Now let us see the data format which I am going to use for the aggregation:

{
        "_index": "bqstack",
        "_type": "blogs",
        "_id": "EwJnGWQBnhG38eKPq5Bo",
        "_score": 1,
        "_source": {
          "category_name": "Cars",
          "name": "Rocky Paul",
          "edit_approved": false,
          "email": "rocky.paul.9867@xyz.com",
          "edited_blog_content": null,
          "category_id": 35,
          "author_id": 75,
          "create_date": "2018-05-09T13:28:20.917Z",
          "preview_image": "blog_57.png",
          "approved": false,
          "views": 148,
          "@version": "1",
          "blog_content": """
<p><span class="storyText"><p class="MsoNormal"><span lang="EN-GB">The central government approved green licence plates for electric vehicles </span>
""",
          "tags": "",
          "id": 57,
          "blog_title": "Centre approves green licence plates for electric cars",
          "update_date": "2018-05-16T18:30:22.669Z",
          "category_image": "cars.jpg",
          "@timestamp": "2018-06-19T18:56:20.427Z"
        }
      }

Above document is taken from the index bqstack and will be used to demonstrate Elasticsearch aggregation. This is the introduction of aggregations blog so here I will explain the simplest form of Elasticsearch aggregation. See the below example:

GET bqstack/_search?size=0
{
  "aggs": {
    "blog_categories" : {
      "terms" : {
        "field" : "category_name",
        "size" : 5
      }
    }
  }
}

In the above example we are doing the following:
- Given size=0 after _search API to stop listing the documents.
- Keyword "aggs" is there to tell Elasticsearch that I am going to apply the aggregations. We can use "aggregations" instead of "aggs".
- I have given the name as "blog_categories"  to make the aggregation name meaningful because we are going to bucket on category names.
- After specifying the aggregation name we are simply providing the term to specify the field name.
- I have also added, "size" = 5 as there are multiple categories and I am interested in top 5 categories only.

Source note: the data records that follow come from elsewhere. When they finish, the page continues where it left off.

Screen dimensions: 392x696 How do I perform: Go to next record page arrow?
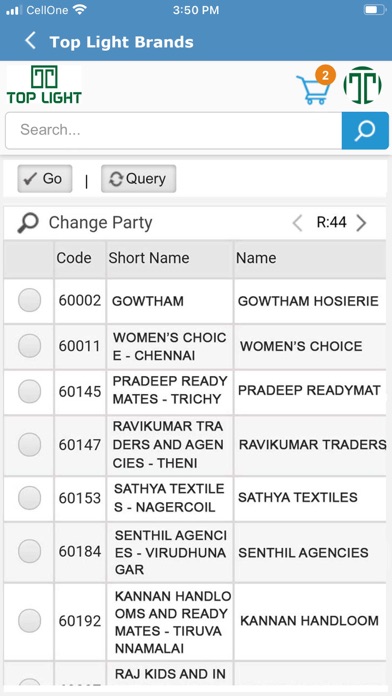click(x=362, y=223)
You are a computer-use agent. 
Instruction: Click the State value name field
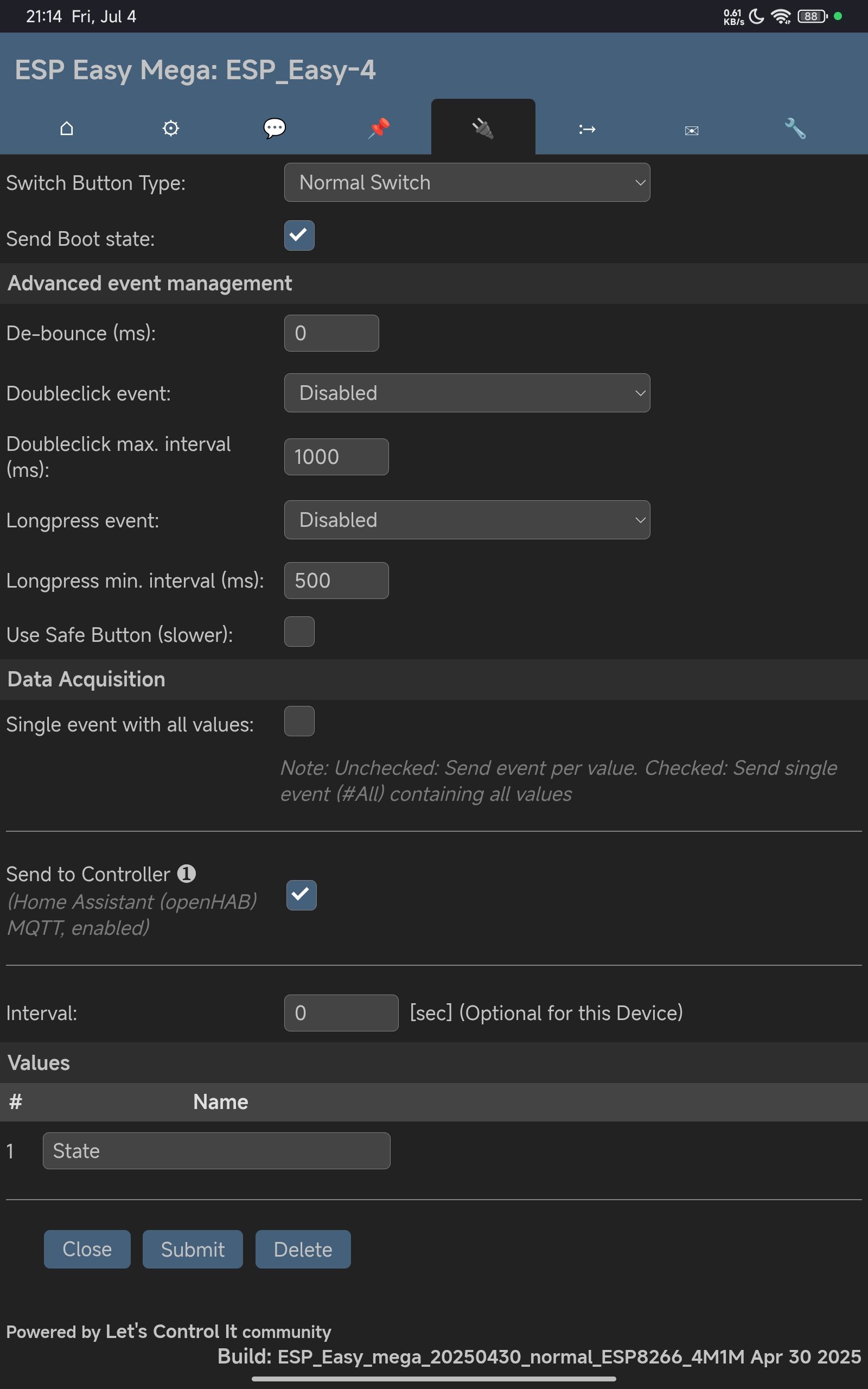[216, 1151]
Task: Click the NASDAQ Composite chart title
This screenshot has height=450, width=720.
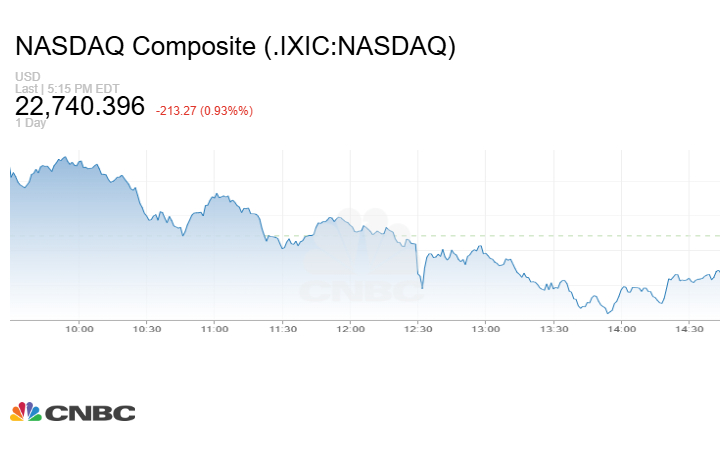Action: click(x=236, y=47)
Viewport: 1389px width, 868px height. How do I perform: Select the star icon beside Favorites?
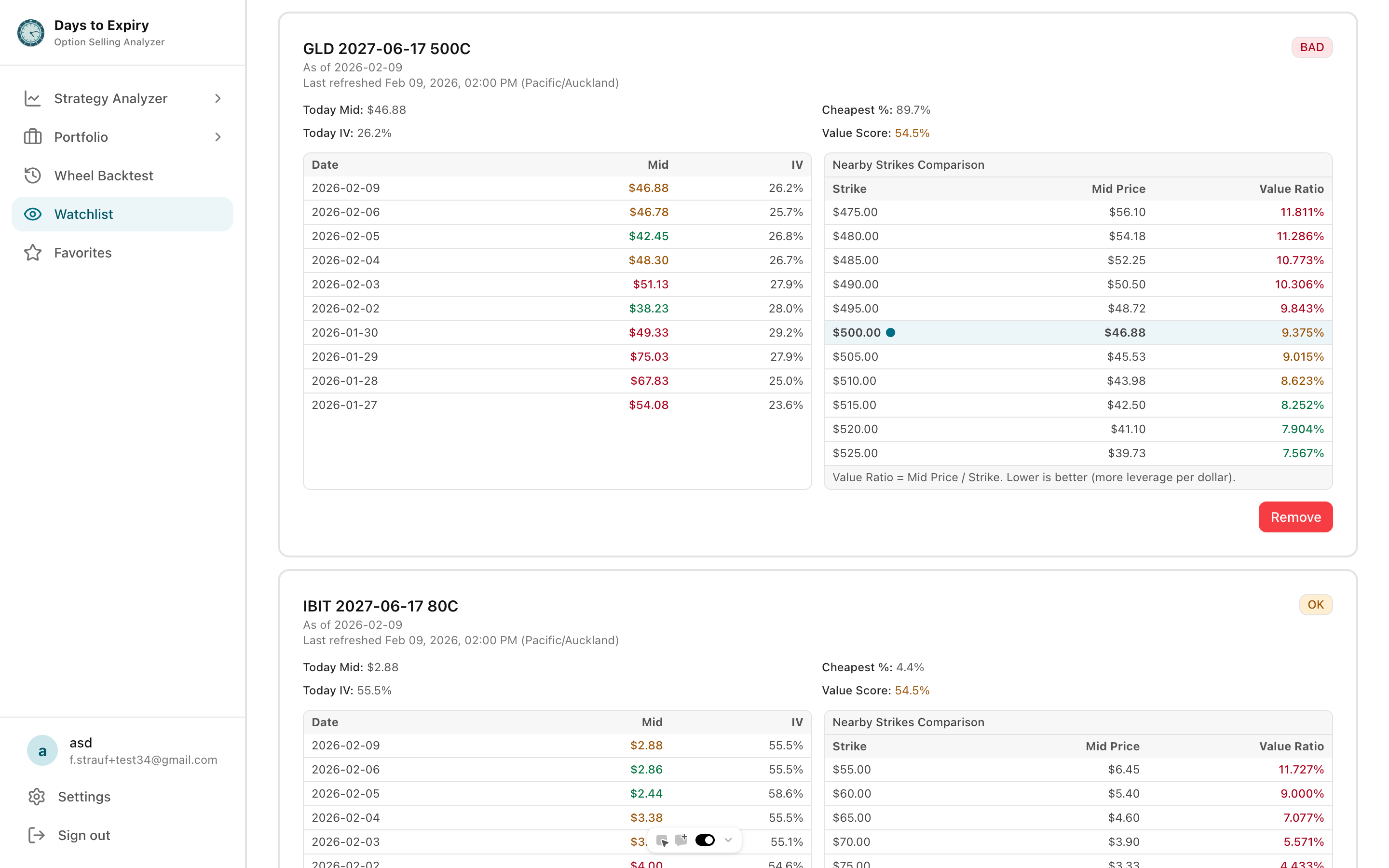point(33,253)
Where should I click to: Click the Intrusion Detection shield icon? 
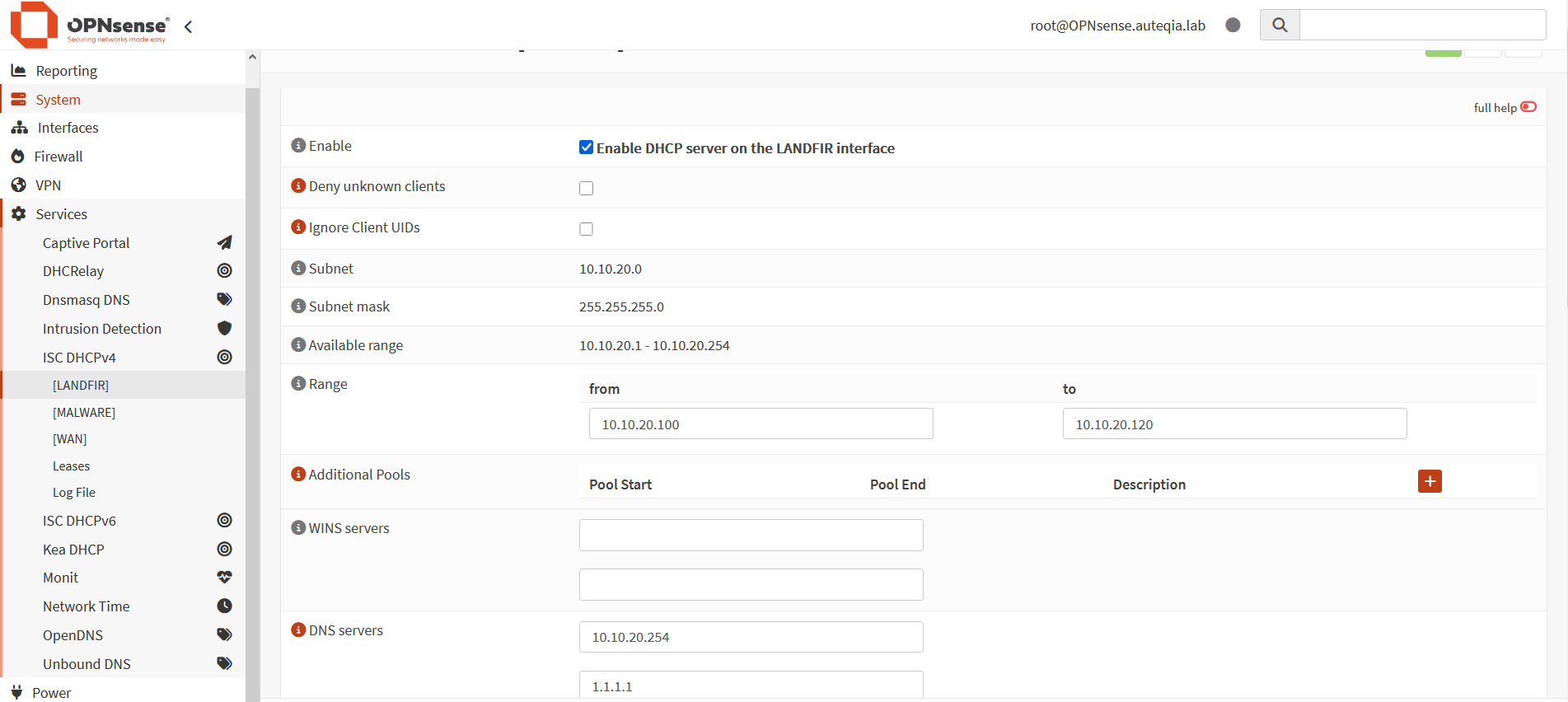[224, 328]
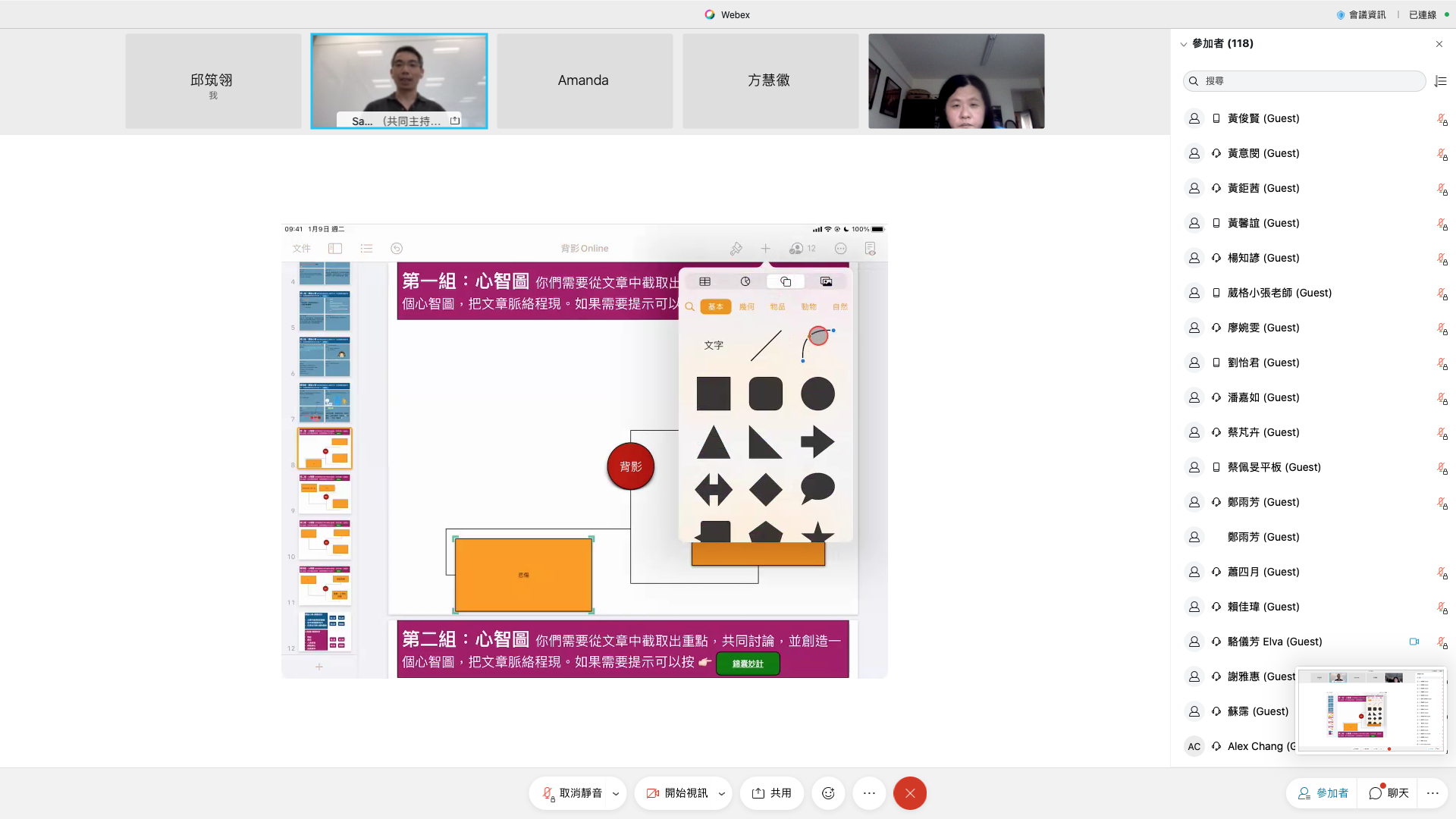1456x819 pixels.
Task: Toggle the 參加者 panel button
Action: pos(1323,793)
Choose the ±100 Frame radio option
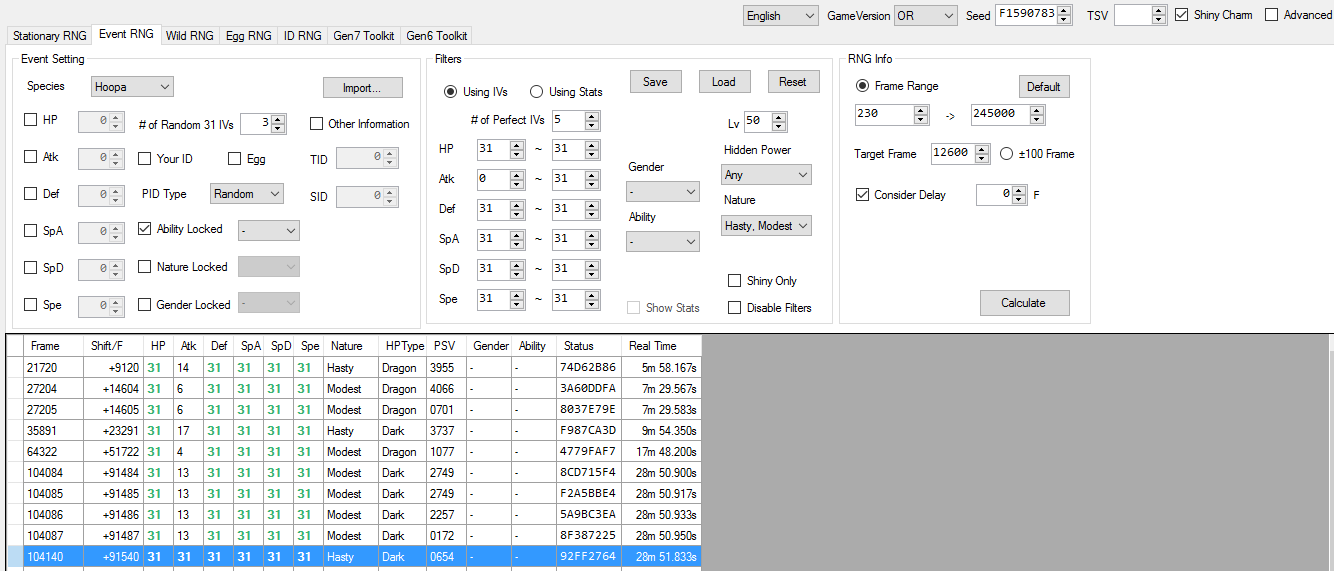This screenshot has height=571, width=1334. pyautogui.click(x=1007, y=154)
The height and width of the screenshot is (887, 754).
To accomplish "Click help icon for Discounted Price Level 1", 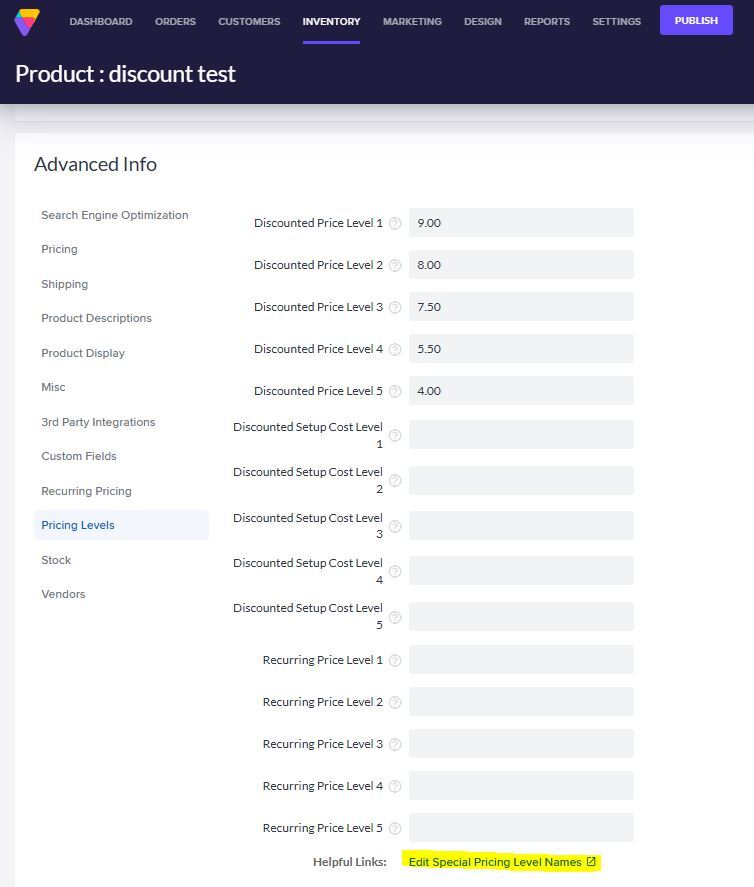I will (x=395, y=224).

After executing the above expression we would get the following response:

{
  "took": 16,
  "timed_out": false,
  "_shards": {
    "total": 5,
    "successful": 5,
    "skipped": 0,
    "failed": 0
  },
  "hits": {
    "total": 54,
    "max_score": 0,
    "hits": []
  },
  "aggregationss": {
    "blog_categories": {
      "doc_count_error_upper_bound": 0,
      "sum_other_doc_count": 19,
      "buckets": [
        {
          "key": "programming",
          "doc_count": 11
        },
        {
          "key": "devops",
          "doc_count": 9
        },
        {
          "key": "news",
          "doc_count": 8
        },
        {
          "key": "poetry",
          "doc_count": 5
        },
        {
          "key": "informational",
          "doc_count": 4
        }
      ]
    }
  }
}

In this way, we can create a bucket for any field of the document. This was the basic blog for aggregations and in my next blog of aggregations, I will explain more complex examples using which we can get better insights into our data.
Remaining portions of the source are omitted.